How does culture impact economic life? Is culture like a ball and chain that actors must lug around as they pursue their material interests? Or, is culture like a tool-kit from which entrepreneurs can draw resources to aid them in their efforts? Or, is being immersed in a culture like wearing a pair of blinders? Or, is culture like wearing a pair of glasses with tinted lenses? Understanding the Culture of Markets explores how culture shapes economic activity and describes how social scientists (especially economists) should incorporate considerations of culture into their analysis.
Although most social scientists recognize that culture shapes economic behavior and outcomes, the majority of economists are not very interested in culture. Understanding the Culture of Markets begins with a discussion of the reasons why economists are reluctant to incorporate culture into economic analysis. It then goes on to describe how culture shapes economic life, and critiques those few efforts by economists to discuss the relationship between culture and markets. Finally, building on the work of Max Weber, it outlines and defends an approach to understanding the culture of markets.
In order to understand real world markets, economists must pay attention to how culture shapes economic activity. If culture does indeed color economic life, economists cannot really avoid culture. Instead, the choice that they face is not whether or not to incorporate culture into their analysis but whether to employ culture implicitly or explicitly. Ignoring culture may be possible but avoiding culture is impossible. Understanding the Culture of Markets will appeal to economists interested in how culture impacts economic life, in addition to economic anthropologists and economic sociologists. It should be useful in graduate and undergraduate courses in all of those fields.
The Political Economy Of Hurricane Katrina And Community Rebound (with Emily Chamlee-Wright), Edward Elgar, 2010. ISBN 978- 1-84844-238-2.

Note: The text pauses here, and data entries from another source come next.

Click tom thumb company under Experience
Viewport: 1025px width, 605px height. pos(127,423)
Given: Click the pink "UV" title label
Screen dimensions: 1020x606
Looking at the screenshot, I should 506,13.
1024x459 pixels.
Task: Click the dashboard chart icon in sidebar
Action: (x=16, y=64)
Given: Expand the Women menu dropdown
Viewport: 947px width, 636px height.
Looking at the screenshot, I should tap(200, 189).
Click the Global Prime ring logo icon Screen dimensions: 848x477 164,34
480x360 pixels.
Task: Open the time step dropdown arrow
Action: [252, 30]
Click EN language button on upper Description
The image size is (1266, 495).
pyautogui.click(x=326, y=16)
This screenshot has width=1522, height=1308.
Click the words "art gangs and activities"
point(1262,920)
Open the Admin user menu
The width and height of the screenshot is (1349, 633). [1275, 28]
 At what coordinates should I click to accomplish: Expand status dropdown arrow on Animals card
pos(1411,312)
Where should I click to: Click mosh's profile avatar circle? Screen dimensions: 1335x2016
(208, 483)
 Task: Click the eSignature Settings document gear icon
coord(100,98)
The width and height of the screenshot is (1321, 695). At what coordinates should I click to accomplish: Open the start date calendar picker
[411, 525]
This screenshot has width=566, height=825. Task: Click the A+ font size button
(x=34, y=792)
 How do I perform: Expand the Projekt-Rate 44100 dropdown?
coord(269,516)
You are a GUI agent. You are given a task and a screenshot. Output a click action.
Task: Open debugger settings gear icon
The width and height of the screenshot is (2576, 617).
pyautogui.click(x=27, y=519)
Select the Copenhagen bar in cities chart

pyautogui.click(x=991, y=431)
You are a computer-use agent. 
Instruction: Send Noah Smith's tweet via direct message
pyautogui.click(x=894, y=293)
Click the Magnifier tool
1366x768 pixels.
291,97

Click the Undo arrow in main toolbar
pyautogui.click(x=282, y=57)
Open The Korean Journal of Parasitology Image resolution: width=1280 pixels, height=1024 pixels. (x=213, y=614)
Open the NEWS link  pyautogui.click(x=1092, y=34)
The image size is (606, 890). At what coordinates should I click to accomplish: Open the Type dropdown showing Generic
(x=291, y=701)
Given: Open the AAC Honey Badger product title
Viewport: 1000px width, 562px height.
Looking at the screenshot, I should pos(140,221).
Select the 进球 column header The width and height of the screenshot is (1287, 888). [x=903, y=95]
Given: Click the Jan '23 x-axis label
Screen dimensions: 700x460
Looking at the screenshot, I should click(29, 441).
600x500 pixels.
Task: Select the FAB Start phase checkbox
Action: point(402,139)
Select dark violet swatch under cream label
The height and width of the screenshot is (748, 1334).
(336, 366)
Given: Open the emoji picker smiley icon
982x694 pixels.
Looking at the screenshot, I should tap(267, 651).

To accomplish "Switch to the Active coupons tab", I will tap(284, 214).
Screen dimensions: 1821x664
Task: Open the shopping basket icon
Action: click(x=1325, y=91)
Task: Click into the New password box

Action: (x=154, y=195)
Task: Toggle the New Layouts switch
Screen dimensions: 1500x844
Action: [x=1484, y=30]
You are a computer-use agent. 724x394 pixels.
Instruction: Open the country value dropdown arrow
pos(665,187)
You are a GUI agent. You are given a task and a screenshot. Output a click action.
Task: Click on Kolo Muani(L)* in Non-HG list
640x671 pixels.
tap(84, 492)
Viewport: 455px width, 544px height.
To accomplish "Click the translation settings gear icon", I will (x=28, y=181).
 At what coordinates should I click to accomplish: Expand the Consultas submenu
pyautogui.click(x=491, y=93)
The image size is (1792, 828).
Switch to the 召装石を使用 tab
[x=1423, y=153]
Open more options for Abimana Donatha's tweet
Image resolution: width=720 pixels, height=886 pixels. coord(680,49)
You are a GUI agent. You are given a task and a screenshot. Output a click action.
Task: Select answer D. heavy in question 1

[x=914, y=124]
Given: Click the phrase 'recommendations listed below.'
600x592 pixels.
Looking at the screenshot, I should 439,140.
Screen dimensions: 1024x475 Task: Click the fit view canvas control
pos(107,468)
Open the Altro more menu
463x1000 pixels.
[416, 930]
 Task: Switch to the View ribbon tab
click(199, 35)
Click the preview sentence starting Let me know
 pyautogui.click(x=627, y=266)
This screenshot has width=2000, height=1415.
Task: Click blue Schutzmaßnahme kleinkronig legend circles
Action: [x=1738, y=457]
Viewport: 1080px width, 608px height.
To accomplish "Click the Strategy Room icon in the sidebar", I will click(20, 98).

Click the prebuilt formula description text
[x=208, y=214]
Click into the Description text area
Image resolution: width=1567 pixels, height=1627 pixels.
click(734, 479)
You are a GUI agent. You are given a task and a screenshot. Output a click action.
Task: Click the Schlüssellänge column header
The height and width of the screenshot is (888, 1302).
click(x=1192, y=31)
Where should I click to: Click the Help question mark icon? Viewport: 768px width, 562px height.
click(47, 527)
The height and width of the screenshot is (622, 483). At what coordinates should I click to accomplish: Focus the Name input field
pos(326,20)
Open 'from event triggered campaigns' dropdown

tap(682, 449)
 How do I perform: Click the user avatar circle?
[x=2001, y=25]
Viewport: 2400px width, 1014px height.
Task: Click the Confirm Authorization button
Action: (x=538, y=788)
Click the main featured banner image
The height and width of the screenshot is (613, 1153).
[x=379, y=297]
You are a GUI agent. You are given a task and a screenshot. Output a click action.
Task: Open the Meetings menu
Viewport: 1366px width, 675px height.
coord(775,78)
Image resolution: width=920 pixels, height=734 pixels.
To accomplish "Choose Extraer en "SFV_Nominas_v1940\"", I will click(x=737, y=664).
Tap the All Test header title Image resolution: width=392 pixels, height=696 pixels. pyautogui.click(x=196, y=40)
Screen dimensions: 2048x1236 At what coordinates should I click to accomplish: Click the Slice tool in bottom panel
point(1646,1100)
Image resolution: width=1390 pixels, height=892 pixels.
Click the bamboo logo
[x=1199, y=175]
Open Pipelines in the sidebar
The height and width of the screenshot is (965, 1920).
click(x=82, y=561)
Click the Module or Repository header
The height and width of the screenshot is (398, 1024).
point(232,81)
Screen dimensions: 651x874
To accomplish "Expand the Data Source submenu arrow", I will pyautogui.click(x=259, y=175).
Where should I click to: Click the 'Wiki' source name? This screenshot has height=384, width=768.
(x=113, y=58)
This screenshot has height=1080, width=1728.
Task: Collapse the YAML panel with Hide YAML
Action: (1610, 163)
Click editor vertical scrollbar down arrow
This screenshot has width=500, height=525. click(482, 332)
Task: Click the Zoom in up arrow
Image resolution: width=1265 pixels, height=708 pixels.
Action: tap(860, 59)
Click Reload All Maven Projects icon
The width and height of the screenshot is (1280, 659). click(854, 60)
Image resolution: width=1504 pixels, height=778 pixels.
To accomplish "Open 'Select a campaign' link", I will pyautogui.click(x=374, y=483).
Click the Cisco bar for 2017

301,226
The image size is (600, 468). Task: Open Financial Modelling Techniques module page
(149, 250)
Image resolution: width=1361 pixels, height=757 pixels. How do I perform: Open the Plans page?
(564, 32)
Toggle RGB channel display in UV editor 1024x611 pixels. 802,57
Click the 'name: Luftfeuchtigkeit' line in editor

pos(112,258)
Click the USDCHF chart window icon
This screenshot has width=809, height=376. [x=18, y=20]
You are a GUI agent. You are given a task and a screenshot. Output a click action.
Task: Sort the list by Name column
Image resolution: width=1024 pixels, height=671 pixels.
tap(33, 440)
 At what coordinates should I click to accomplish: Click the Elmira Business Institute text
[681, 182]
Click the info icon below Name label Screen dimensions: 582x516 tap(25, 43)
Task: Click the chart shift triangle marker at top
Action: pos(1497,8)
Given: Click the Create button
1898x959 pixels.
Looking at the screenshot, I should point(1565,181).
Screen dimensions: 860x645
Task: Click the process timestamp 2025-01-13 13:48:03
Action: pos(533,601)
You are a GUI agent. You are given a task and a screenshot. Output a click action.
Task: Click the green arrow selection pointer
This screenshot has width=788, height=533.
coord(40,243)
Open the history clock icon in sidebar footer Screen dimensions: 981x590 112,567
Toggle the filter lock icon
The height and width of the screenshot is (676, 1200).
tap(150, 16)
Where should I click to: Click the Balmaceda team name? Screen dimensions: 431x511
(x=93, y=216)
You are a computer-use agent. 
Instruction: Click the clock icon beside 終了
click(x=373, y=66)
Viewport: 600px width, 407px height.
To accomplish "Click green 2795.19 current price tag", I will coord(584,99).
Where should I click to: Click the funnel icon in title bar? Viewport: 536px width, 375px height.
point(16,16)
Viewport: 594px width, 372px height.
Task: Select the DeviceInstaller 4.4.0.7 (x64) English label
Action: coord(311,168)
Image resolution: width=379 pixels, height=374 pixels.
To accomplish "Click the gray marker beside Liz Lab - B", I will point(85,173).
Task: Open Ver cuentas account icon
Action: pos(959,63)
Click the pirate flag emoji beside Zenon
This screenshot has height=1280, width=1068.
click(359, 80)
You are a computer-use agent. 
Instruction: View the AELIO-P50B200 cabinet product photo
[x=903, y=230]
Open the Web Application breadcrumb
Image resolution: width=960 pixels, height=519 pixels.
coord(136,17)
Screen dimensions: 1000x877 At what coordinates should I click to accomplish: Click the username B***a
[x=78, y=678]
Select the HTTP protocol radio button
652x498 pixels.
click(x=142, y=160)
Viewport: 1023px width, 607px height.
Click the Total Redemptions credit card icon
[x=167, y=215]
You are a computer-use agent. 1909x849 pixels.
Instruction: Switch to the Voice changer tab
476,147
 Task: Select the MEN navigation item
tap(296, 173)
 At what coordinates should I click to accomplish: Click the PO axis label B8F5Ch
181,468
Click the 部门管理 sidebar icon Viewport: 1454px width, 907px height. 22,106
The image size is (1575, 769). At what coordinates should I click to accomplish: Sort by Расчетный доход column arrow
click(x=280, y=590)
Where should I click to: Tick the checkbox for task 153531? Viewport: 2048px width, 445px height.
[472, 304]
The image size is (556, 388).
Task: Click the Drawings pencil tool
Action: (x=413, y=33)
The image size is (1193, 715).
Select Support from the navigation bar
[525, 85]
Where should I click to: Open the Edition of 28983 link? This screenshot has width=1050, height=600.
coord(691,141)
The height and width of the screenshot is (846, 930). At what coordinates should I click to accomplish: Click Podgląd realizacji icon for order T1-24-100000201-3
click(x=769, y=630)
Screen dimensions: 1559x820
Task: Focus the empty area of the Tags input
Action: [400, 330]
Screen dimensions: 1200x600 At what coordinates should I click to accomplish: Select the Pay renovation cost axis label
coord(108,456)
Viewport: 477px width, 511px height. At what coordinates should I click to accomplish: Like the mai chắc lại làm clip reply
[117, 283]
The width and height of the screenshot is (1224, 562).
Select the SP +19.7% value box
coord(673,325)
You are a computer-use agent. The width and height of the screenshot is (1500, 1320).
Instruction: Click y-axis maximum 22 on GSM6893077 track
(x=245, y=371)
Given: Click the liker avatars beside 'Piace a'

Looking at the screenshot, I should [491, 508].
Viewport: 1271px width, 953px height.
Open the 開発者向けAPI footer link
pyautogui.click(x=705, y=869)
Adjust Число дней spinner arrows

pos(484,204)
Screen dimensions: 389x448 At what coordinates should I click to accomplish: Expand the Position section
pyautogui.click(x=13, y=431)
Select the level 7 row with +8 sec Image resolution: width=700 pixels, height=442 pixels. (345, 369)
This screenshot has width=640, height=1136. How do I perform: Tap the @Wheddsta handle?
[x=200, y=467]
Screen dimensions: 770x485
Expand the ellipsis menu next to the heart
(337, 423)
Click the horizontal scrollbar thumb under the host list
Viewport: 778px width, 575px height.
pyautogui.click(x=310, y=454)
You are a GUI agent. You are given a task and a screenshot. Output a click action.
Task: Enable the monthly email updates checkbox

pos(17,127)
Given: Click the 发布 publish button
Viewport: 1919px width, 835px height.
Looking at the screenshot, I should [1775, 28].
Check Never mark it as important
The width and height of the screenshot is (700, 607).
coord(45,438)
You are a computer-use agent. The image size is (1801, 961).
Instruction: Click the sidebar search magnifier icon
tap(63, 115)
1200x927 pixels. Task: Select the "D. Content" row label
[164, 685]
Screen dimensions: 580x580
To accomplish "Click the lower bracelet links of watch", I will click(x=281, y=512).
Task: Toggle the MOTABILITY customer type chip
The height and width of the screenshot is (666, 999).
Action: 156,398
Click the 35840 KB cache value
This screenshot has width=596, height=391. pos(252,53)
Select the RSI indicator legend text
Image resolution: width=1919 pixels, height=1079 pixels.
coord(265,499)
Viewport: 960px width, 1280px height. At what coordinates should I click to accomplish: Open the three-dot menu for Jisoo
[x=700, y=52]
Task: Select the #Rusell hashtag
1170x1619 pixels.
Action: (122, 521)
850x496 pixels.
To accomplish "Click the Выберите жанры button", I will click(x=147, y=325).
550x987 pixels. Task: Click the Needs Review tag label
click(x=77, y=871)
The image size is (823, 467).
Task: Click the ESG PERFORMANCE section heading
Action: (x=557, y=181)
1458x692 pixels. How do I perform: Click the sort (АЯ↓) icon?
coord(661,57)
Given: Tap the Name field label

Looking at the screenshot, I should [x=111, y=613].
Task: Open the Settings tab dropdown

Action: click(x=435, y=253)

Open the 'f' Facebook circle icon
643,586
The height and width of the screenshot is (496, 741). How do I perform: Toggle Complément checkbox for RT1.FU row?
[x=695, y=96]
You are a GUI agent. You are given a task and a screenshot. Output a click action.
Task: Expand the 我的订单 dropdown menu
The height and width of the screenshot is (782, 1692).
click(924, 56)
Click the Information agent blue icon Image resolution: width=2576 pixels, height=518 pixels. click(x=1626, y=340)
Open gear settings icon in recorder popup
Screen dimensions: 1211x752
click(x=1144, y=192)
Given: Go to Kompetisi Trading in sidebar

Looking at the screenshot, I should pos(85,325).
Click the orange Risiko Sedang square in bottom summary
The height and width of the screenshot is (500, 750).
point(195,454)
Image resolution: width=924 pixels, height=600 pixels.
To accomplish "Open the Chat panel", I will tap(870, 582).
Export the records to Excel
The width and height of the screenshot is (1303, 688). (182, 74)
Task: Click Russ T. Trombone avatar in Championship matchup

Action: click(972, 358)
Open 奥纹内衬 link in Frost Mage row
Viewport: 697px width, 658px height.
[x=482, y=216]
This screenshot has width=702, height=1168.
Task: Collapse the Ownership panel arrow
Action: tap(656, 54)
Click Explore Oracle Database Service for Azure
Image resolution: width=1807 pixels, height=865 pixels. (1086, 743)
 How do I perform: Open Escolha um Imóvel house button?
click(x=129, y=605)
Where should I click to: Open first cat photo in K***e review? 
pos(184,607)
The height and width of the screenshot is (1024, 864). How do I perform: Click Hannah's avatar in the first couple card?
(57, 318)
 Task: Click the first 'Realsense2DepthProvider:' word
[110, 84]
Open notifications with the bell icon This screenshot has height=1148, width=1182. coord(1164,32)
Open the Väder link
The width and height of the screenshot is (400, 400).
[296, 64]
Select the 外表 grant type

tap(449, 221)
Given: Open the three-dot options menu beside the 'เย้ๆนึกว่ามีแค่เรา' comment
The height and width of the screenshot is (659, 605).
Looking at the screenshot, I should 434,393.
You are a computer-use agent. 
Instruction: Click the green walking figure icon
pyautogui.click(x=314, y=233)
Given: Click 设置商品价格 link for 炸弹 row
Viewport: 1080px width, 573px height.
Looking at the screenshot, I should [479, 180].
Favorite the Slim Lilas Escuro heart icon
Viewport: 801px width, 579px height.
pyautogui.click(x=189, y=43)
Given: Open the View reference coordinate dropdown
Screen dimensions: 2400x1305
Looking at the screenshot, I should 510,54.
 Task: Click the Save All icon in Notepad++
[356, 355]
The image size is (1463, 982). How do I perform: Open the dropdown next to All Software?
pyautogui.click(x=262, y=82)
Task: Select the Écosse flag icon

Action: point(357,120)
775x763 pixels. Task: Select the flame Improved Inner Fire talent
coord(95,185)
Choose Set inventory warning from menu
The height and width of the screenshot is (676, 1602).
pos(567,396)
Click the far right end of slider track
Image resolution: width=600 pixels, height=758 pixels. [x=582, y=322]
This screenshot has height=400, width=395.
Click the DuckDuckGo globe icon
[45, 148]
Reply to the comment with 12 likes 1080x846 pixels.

In 2005 Hurricane Katrina posed an unprecedented set of challenges to formal and informal systems of disaster response and recovery. Informed by the Virginia School of Political Economy, the contributors to this volume critically examine the public policy environment that led to both successes and failures in the post-Katrina disaster response and long-term recovery. Building from this perspective, this volume lends critical insight into the nature of the social coordination problems disasters present, the potential for public policy to play a positive role, and the inherent limitations policymakers face in overcoming the myriad challenges that are a product of catastrophic disaster.
Contributors include: E.M. Agemy, J. Bleckley, E. Chamlee-Wright, D. D’Amico, J. Hall, S. Horwitz, A. Kashdan, L. Krasnozhon, P.T. Leeson, A. Martin, E. Norcross, D. Rothschild, P. Runst, E. Schaeffer, D. Skarbek, A. Skriba, R.S. Sobel, V.H. Storr
Enterprising Slaves & Master Pirates: Understanding Economic Life in the Bahamas, Peter Lang, 2004. ISBN 0-8204-7075-9.
Enterprising Slaves & Master Pirates is an interdisciplinary account of economic life in the Bahamas. The Bahamas’ economic story is an interesting tale, full of vibrant color—a story of short-lived booms followed by protracted busts, where discussions of economic success force us to mention fanciful figures such as the pirates Blackbeard and Calico Jack, and where accounts of economic woe, such as the collapse of the cotton market, are punctuated by descriptions of the clamor of Sunday markets or the unique practice of selfhire.
Since the almost simultaneous settling of the Bahamas by pirates and Puritan farmers in the 17th century, two ideal typical entrepreneurs have dominated the region’s economic life: the enterprising slave (encouraging Bahamian businessmen to work hard, to be creative and to be productive) and the master pirate (demonstrating how success is more easily attained through cunning and deception). In addition to Caribbean Studies scholars, this book will appeal to students of culture interested in economic development, and economists interested in how culture impacts development efforts.